Herschbach (Oberwesterwald) (/de/) is an Ortsgemeinde – a municipality belonging to a Verbandsgemeinde – in the Westerwaldkreis in Rhineland-Palatinate, Germany. It belongs to the Verbandsgemeinde of Wallmerod, a kind of collective municipality.

==Geography==

The municipality lies in the Westerwald between Montabaur and Hachenburg.

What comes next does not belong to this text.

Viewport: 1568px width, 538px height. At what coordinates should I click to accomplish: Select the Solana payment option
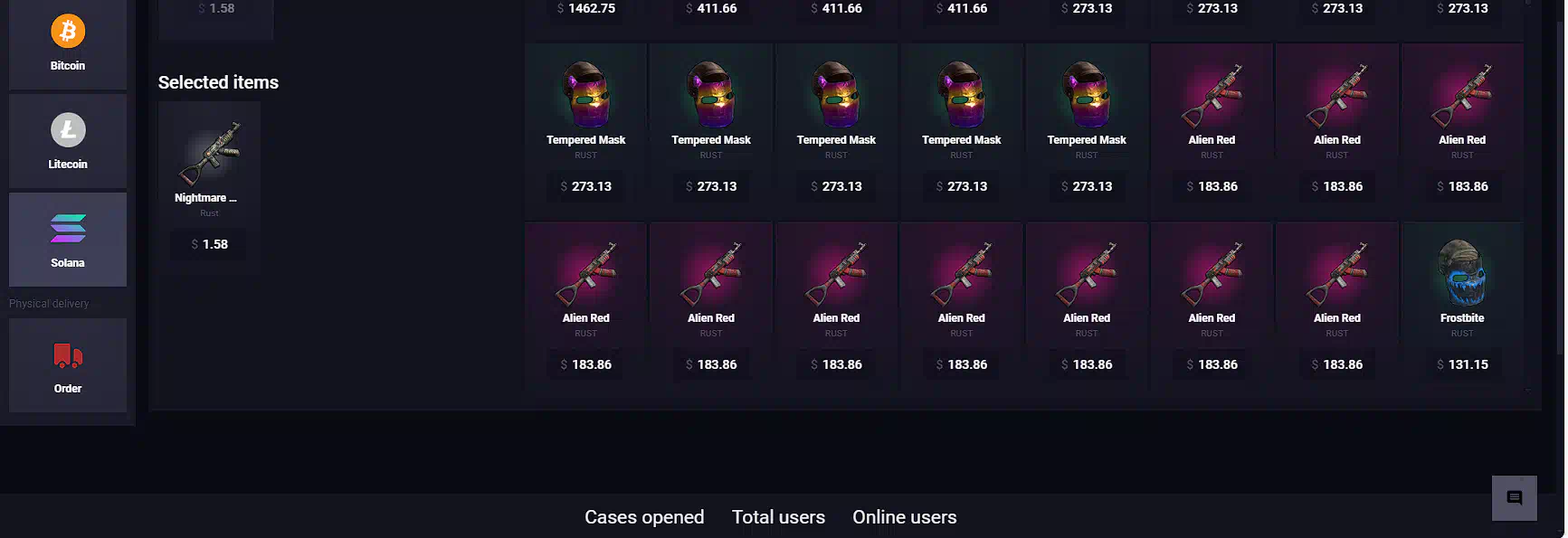point(68,240)
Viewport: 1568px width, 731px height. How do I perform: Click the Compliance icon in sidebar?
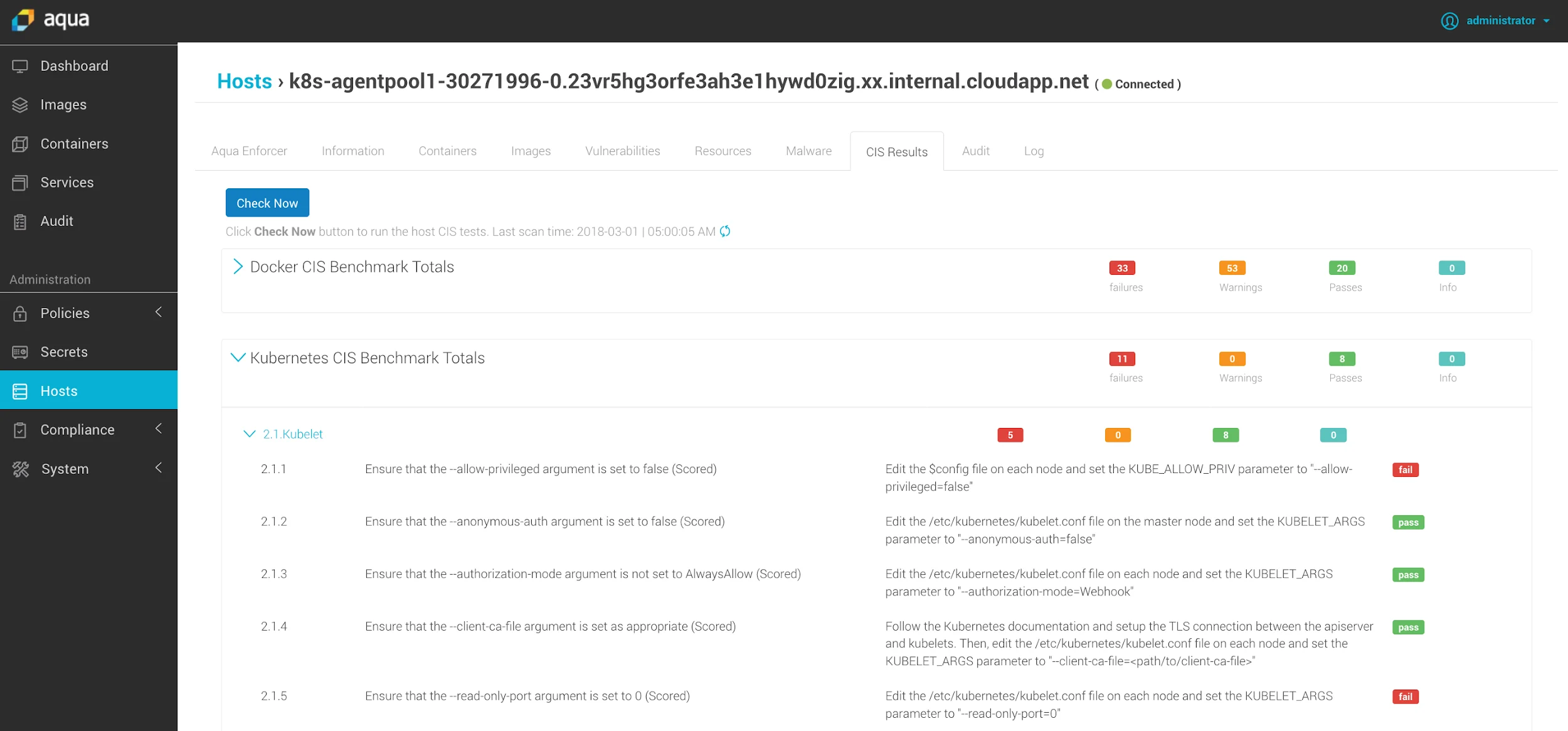(x=19, y=430)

Herschbach has two outlying centres named Wahnscheid and Lochheim.

==History==
In 1290, Herschbach had its first documentary mention as Haderichsbach.

==Politics==

The municipal council is made up of 12 council members who were elected in a majority vote in a municipal election on 7 June 2009.

==Economy and infrastructure==
Herschbach is located in the zone 423 of the transport association Verkehrsverbund Rhein-Mosel (VRM).

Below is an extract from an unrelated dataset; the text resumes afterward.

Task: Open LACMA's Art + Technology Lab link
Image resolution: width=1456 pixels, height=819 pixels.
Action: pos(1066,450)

Running right through the municipality is Bundesstraße 8, linking Limburg an der Lahn and Hennef (Sieg). The nearest Autobahn interchange is Montabaur on the A 3 (Cologne-Frankfurt), some 11 km.

Herschbach was connected to the Cross Westerwald railway (Montabaur - Wallmerod - Westerburg - Rennerod - Herborn), but nowadays this line between Montabaur and Wallmerod is only in service for fright trains and from Fehl-Ritzhausen to Rennerod station touristic Railbike tours take place, organized by the interest group IG Westerwald-Querbahn e. V. (IWQ).

Today nearest train stops are Steinefrenz (line RB29) and Westerburg (line RB90).

The nearest InterCityExpress stop is the railway station at Montabaur on the Cologne-Frankfurt high-speed rail line.